===== Materials provided =====

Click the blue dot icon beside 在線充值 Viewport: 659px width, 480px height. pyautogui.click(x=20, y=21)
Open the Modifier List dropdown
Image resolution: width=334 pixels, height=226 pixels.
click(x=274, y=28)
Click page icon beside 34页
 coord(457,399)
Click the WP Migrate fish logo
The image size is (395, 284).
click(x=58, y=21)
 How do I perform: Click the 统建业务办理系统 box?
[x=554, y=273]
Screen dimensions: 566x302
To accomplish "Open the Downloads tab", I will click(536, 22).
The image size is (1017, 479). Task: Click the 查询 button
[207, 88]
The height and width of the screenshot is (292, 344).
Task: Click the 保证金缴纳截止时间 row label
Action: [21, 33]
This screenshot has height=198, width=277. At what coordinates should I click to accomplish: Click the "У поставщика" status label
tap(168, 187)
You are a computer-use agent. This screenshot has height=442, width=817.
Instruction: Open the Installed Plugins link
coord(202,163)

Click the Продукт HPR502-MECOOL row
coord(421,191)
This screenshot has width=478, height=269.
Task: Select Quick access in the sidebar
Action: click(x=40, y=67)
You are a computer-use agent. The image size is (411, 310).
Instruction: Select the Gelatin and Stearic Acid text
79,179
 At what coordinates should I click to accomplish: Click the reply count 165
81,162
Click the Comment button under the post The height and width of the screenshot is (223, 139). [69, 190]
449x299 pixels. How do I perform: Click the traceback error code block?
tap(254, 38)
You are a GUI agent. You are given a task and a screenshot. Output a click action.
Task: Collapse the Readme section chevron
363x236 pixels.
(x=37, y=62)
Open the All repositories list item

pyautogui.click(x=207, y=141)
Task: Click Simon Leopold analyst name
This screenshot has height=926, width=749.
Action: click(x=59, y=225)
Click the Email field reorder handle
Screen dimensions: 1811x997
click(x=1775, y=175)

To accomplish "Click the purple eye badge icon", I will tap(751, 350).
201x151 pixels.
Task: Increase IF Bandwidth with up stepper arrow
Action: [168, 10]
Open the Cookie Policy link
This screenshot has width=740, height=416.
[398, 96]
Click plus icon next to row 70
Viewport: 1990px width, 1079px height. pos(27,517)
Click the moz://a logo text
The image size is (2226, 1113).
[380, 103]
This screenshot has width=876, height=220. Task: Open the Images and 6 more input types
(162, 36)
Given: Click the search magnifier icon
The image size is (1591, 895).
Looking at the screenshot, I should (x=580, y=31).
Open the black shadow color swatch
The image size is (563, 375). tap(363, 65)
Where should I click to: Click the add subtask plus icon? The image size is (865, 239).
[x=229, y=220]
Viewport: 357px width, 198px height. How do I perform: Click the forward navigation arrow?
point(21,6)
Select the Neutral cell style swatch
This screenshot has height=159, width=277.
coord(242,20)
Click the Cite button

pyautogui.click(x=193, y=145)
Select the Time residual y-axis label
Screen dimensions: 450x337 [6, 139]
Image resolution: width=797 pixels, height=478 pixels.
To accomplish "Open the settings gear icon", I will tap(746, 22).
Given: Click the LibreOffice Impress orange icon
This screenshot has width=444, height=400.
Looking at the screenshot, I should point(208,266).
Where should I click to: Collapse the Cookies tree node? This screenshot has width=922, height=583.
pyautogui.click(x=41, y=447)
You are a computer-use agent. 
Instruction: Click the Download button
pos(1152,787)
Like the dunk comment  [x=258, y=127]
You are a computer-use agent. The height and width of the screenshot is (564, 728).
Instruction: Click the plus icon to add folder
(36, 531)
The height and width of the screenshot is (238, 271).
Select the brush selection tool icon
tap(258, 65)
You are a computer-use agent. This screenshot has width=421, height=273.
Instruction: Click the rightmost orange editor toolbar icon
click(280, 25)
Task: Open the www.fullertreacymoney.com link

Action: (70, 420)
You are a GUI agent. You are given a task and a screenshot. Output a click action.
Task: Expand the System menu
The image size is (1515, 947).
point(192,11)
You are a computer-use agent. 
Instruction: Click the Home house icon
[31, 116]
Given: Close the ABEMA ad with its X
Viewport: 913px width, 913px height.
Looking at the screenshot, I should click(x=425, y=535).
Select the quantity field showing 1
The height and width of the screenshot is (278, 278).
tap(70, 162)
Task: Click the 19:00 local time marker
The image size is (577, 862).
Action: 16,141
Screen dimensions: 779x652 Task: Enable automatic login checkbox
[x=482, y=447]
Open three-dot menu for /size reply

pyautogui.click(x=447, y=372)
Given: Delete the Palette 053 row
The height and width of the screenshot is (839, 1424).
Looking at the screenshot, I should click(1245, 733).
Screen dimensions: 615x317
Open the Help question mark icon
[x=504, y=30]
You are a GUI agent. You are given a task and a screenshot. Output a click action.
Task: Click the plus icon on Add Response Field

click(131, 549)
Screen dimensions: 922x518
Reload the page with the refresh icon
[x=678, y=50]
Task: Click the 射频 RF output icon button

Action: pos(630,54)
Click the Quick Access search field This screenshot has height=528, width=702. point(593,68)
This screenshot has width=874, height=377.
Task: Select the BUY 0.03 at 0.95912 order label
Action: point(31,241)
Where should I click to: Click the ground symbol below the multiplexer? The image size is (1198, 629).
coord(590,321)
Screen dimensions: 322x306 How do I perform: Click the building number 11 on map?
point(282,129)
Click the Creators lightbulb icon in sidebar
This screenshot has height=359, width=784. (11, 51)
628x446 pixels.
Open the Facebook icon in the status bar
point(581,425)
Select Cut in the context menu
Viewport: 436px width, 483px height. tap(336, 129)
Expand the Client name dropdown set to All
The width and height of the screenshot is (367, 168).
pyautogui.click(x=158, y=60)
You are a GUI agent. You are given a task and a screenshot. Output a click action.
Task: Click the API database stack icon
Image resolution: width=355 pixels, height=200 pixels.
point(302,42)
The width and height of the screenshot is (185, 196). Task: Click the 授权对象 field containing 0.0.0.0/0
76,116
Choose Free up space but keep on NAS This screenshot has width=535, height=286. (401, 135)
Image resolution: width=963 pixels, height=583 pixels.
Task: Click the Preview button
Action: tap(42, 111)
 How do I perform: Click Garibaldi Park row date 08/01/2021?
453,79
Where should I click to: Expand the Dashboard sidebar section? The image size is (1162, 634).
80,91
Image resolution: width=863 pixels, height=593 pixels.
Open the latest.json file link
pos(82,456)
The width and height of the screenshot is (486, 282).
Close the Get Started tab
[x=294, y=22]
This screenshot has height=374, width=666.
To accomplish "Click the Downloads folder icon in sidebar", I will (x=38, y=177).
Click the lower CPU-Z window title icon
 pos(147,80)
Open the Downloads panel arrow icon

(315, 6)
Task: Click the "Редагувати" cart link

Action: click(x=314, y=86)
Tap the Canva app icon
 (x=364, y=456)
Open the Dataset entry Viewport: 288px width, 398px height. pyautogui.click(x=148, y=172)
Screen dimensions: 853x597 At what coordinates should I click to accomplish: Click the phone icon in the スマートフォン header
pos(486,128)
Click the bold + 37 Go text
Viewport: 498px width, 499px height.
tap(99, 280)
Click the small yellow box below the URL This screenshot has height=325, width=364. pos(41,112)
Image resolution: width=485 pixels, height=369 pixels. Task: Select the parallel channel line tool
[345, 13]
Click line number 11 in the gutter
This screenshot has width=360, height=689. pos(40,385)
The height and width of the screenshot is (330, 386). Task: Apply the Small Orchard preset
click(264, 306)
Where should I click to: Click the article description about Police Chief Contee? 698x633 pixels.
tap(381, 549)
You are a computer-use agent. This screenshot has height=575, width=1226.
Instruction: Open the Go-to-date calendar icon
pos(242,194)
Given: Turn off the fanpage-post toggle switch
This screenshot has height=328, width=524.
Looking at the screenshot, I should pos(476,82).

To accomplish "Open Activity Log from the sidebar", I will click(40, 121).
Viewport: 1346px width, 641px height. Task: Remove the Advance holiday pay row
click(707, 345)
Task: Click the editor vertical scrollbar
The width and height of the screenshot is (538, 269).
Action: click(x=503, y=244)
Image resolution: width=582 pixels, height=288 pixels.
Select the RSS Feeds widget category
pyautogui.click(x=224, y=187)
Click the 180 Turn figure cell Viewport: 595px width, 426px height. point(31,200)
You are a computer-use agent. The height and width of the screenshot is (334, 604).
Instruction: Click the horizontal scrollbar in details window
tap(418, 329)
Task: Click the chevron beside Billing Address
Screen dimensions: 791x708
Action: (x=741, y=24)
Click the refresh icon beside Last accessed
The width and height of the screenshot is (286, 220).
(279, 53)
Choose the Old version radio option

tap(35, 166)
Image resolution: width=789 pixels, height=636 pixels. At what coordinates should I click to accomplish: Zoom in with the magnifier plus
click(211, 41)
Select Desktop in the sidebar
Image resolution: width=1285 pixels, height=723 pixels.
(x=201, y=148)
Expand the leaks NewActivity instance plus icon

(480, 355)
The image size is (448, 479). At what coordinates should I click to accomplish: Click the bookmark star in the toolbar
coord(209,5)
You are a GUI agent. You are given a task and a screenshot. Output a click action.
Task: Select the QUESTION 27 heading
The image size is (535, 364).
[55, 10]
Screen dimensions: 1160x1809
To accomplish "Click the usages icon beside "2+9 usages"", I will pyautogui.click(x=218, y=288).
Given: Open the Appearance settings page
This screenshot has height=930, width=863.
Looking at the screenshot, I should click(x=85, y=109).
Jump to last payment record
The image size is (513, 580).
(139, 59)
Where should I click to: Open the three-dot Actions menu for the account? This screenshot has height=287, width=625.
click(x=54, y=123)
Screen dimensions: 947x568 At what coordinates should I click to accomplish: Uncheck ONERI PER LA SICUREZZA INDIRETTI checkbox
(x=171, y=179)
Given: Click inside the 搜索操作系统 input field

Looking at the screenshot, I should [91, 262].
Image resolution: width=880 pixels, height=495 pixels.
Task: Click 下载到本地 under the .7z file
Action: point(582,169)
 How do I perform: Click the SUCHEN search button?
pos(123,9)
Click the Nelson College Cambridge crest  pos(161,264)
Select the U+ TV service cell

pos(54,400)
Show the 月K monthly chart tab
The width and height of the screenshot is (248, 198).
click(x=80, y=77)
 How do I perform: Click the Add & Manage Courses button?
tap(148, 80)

=====

## Try it
Both end lines included, restate word for word the lines above from the line with "Choose Free up" to the line with "Click the small", and nothing else.

## Solution to this exercise
Choose Free up space but keep on NAS This screenshot has width=535, height=286. (401, 135)
Image resolution: width=963 pixels, height=583 pixels.
Task: Click the Preview button
Action: tap(42, 111)
 How do I perform: Click Garibaldi Park row date 08/01/2021?
453,79
Where should I click to: Expand the Dashboard sidebar section? The image size is (1162, 634).
80,91
Image resolution: width=863 pixels, height=593 pixels.
Open the latest.json file link
pos(82,456)
The width and height of the screenshot is (486, 282).
Close the Get Started tab
[x=294, y=22]
This screenshot has height=374, width=666.
To accomplish "Click the Downloads folder icon in sidebar", I will (x=38, y=177).
Click the lower CPU-Z window title icon
 pos(147,80)
Open the Downloads panel arrow icon

(315, 6)
Task: Click the "Редагувати" cart link

Action: click(x=314, y=86)
Tap the Canva app icon
 (x=364, y=456)
Open the Dataset entry Viewport: 288px width, 398px height. pyautogui.click(x=148, y=172)
Screen dimensions: 853x597 At what coordinates should I click to accomplish: Click the phone icon in the スマートフォン header
pos(486,128)
Click the bold + 37 Go text
Viewport: 498px width, 499px height.
tap(99, 280)
Click the small yellow box below the URL This screenshot has height=325, width=364. pos(41,112)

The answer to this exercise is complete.